Revise the records from the line that contains "Given: Click the" through the end of the records, inclusive: give those lines again with "size" replaced by "dimensions" and nothing else altered.

## DATA SUPPLIED
——
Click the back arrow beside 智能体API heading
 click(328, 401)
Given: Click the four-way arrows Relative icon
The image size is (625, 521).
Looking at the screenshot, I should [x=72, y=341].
——
## SOLUTION FOR THIS PROBLEM
Given: Click the four-way arrows Relative icon
The image dimensions is (625, 521).
Looking at the screenshot, I should [x=72, y=341].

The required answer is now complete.